Le Signore dell'Arte storie di donne tra il 500 e il 600 mostra Palazzo Reale Milano

Bracco Foundation is the main sponsor of the exhibition, always attentive to the world of art and science, with a strong focus on the female universe. With enthusiasm, the Bracco Foundation has joined the exhibition project, which has also been included in the schedule created by the Municipality of Milan I Talenti delle Donne (Talents of Women), of which the Bracco Foundation is the Main Partner.
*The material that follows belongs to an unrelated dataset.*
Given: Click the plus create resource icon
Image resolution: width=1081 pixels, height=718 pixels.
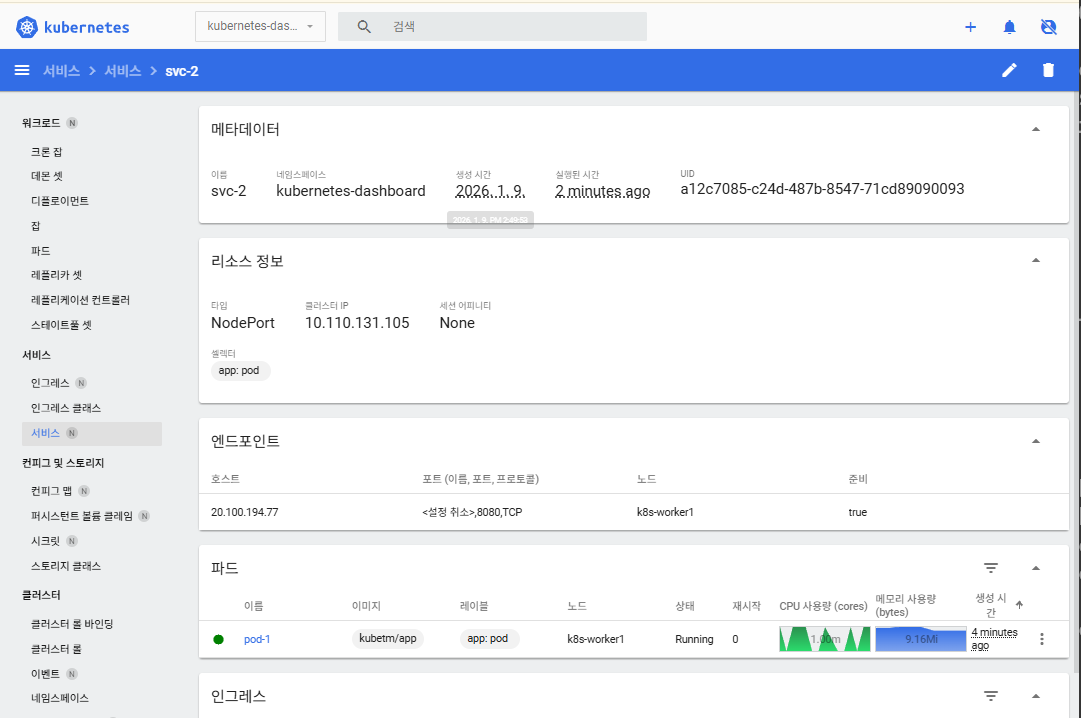Looking at the screenshot, I should [970, 27].
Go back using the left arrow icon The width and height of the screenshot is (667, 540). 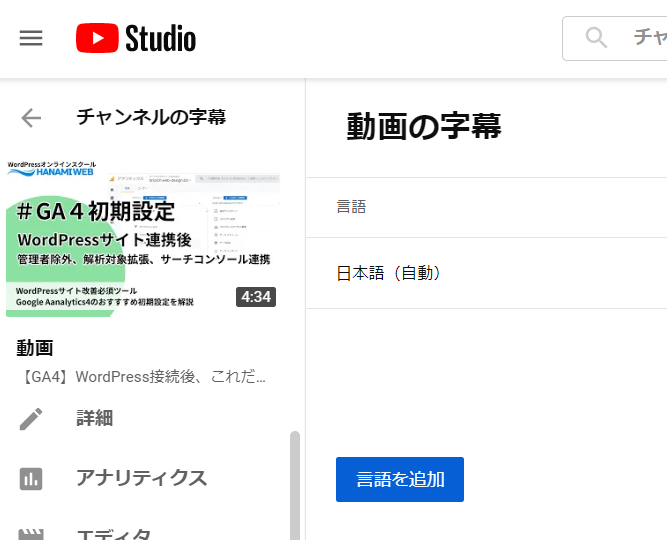point(31,118)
Furthermore, as usual, the Bracco Foundation has also created a scientific project for this exhibition, in collaboration with various universities in Milan, which allows the enhancement of a work on display through the support offered by technology research – diagnostic imaging – a sector in which Bracco is a world leader: it is the Portrait of Carlo Emanuele I, Duke of Savoy by Giovanna Garzoni, a 17th century miniaturist painter from Ascoli, a tempera on parchment owned by the Royal Museums of Turin. Science and research are therefore important tools not only for the well-being of people, but also for the study of works of art. In fact, the Foundation was born from the heritage of values ​​matured in over 90 years of the Bracco Group’s history, with the aim of creating and disseminating expressions of culture, art and science as a means to improve the quality of life and social cohesion.